- _Records for this exercise_:
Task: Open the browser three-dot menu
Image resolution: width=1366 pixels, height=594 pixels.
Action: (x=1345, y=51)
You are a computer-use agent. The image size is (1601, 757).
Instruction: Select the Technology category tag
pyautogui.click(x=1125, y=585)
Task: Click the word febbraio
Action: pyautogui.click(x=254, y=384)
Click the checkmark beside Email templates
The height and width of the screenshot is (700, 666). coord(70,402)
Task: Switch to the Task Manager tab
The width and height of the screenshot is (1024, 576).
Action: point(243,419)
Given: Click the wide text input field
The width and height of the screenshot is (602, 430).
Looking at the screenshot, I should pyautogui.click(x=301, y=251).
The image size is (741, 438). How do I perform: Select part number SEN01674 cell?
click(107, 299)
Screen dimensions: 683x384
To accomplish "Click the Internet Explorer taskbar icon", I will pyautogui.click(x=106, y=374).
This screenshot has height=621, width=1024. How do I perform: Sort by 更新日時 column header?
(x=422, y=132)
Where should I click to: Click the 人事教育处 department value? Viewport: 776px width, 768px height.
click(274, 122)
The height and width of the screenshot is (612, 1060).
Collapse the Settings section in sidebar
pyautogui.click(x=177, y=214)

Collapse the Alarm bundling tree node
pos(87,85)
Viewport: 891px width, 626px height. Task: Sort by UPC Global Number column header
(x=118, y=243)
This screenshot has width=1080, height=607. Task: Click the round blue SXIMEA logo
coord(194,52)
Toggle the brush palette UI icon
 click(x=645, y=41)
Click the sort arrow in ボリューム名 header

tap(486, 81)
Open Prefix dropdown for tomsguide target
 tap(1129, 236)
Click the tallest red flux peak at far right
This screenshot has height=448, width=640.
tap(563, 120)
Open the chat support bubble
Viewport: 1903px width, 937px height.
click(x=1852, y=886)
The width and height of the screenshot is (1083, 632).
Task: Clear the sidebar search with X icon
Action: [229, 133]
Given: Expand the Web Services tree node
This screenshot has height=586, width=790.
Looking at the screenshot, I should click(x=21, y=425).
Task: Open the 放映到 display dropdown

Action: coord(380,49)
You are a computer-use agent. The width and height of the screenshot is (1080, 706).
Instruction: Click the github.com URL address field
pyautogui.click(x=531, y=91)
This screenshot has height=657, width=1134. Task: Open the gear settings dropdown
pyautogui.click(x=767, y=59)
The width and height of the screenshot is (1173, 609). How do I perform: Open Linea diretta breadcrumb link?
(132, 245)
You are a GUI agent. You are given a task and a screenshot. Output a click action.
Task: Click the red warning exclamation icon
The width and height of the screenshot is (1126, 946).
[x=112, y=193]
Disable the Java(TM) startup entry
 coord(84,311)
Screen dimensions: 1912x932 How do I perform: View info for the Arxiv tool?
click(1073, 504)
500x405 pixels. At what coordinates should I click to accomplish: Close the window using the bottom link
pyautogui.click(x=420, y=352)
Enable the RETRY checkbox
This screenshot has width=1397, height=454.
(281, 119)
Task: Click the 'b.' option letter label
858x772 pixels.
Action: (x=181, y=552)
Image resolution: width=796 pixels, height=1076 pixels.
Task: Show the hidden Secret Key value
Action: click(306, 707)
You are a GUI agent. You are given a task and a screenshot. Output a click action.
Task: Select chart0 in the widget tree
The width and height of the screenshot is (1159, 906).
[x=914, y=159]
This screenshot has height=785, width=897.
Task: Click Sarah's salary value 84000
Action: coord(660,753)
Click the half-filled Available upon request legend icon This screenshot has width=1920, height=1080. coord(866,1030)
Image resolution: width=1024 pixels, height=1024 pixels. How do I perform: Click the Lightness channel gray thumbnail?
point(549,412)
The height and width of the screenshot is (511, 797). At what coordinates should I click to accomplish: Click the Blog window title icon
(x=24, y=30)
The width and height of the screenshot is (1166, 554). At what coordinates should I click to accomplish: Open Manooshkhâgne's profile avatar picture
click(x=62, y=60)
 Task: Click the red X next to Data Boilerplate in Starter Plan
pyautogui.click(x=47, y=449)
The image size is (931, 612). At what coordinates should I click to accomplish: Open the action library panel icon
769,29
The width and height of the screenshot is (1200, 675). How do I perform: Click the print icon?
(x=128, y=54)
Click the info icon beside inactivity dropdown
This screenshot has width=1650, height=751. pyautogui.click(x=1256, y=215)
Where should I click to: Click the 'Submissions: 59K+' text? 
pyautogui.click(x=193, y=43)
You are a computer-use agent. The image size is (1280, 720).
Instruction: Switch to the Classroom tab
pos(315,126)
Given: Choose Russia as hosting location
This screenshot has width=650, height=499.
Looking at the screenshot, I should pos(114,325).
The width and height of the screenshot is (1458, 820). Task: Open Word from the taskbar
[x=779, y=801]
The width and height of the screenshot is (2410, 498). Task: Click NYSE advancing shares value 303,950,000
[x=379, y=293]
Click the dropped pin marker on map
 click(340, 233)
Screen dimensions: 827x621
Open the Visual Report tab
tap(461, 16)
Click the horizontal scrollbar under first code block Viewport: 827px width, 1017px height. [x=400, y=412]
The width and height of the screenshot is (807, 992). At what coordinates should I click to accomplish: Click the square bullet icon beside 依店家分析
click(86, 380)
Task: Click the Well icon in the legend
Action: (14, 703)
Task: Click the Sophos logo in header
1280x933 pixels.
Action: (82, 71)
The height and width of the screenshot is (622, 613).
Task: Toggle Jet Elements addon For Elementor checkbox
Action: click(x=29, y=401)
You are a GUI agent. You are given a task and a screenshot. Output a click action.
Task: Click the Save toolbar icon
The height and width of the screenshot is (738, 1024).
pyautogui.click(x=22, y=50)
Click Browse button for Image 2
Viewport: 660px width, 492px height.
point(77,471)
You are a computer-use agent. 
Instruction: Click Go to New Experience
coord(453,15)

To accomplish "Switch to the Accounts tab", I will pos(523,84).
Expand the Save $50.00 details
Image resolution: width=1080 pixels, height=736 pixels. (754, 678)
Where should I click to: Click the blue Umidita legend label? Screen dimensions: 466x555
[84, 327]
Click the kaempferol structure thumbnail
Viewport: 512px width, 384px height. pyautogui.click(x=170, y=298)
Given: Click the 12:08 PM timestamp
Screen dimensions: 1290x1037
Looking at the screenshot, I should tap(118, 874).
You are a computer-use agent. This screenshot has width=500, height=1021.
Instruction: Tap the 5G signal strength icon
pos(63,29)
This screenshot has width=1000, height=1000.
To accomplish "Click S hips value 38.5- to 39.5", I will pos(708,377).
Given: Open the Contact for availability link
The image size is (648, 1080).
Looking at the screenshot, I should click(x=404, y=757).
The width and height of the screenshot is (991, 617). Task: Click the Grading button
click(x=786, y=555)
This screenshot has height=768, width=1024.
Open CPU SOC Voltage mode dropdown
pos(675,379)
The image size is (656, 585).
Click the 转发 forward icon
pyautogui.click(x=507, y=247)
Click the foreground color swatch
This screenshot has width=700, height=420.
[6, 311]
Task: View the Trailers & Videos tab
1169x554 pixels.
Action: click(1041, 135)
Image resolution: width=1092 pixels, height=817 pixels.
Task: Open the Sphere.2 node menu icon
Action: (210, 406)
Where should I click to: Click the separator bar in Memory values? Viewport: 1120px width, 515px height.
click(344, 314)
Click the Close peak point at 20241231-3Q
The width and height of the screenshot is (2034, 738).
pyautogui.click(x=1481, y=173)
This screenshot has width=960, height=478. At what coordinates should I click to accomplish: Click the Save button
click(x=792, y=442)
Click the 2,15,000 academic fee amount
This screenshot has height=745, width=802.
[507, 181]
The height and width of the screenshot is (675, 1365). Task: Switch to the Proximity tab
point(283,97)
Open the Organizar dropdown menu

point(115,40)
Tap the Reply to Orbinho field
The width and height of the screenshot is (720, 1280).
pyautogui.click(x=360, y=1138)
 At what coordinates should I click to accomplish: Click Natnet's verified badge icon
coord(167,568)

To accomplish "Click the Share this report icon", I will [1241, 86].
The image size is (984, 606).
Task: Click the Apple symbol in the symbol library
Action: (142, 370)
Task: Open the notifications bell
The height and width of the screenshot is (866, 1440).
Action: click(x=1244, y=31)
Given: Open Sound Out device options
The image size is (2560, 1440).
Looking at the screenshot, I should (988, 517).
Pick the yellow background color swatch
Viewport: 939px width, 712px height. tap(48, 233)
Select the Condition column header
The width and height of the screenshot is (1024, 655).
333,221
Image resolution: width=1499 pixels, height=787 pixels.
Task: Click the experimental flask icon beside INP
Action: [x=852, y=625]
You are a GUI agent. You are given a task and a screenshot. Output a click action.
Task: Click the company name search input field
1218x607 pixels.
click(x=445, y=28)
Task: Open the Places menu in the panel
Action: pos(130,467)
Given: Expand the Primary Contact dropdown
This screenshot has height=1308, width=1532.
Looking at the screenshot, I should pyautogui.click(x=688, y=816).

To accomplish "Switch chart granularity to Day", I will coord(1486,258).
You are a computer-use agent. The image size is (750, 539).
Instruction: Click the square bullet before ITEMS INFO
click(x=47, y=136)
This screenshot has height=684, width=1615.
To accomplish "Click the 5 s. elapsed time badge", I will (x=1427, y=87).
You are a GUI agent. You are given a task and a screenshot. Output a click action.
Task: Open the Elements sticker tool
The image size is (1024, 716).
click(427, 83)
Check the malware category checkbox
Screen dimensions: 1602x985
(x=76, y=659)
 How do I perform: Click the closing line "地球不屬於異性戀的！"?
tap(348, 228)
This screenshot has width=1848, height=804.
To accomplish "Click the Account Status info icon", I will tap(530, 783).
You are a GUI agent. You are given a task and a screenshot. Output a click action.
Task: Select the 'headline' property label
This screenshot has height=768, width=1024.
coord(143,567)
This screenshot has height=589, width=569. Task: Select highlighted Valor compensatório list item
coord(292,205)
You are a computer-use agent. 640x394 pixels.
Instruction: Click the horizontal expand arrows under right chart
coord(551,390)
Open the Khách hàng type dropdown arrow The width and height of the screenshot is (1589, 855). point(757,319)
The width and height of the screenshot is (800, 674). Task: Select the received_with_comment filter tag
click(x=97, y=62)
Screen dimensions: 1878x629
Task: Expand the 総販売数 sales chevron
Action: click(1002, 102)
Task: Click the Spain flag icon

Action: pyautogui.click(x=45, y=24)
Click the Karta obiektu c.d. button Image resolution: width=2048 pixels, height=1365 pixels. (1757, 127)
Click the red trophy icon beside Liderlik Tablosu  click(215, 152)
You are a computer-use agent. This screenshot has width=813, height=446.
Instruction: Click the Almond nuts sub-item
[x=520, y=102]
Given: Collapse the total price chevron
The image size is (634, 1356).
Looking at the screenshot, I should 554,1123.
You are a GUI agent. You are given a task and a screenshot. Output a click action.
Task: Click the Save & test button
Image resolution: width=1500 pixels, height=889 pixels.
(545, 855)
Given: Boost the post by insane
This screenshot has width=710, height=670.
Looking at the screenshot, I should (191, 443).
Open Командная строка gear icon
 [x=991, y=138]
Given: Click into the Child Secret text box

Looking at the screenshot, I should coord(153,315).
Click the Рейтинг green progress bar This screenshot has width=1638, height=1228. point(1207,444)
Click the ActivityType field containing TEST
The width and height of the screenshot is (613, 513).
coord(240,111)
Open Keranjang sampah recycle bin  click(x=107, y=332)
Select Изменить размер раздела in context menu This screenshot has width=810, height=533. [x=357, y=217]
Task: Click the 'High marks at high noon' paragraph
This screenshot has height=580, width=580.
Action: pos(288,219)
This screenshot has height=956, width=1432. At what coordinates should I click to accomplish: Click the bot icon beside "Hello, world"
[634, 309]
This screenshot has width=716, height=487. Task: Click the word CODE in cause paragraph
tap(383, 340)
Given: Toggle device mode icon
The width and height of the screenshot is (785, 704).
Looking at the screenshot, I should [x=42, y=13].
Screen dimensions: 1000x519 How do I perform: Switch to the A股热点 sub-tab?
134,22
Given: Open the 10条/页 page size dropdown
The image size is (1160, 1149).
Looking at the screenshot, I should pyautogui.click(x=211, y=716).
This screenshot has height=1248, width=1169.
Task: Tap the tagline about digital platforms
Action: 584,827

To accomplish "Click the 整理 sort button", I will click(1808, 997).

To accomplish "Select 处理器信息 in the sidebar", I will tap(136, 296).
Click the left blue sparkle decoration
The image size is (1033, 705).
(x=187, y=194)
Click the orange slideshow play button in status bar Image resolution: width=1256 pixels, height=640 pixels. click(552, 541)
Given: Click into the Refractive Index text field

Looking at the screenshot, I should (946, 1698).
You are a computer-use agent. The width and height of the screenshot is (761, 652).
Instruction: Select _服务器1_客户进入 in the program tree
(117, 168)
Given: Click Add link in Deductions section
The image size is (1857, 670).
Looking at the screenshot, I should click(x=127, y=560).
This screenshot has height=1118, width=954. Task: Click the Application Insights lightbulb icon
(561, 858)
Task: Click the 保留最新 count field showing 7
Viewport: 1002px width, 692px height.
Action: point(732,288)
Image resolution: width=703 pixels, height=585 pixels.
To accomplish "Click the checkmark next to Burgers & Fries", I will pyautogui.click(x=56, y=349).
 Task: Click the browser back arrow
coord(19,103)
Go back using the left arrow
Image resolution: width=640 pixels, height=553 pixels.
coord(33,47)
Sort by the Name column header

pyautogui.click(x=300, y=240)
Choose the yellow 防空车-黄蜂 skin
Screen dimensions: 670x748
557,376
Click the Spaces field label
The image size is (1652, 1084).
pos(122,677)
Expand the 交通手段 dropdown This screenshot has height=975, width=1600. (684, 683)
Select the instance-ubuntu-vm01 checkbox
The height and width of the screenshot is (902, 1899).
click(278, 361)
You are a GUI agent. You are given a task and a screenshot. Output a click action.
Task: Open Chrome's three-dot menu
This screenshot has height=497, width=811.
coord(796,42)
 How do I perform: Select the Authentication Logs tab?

- _Activity_: Take the lines above from the one containing "Given: Open Sound Out device options" down to the one containing "Given: Expand the Primary Contact dropdown", and transcribe them exactly, both ends included.

- _Your response_:
Given: Open Sound Out device options
The image size is (2560, 1440).
Looking at the screenshot, I should (988, 517).
Pick the yellow background color swatch
Viewport: 939px width, 712px height. tap(48, 233)
Select the Condition column header
The width and height of the screenshot is (1024, 655).
333,221
Image resolution: width=1499 pixels, height=787 pixels.
Task: Click the experimental flask icon beside INP
Action: [x=852, y=625]
You are a GUI agent. You are given a task and a screenshot. Output a click action.
Task: Click the company name search input field
1218x607 pixels.
click(x=445, y=28)
Task: Open the Places menu in the panel
Action: pos(130,467)
Given: Expand the Primary Contact dropdown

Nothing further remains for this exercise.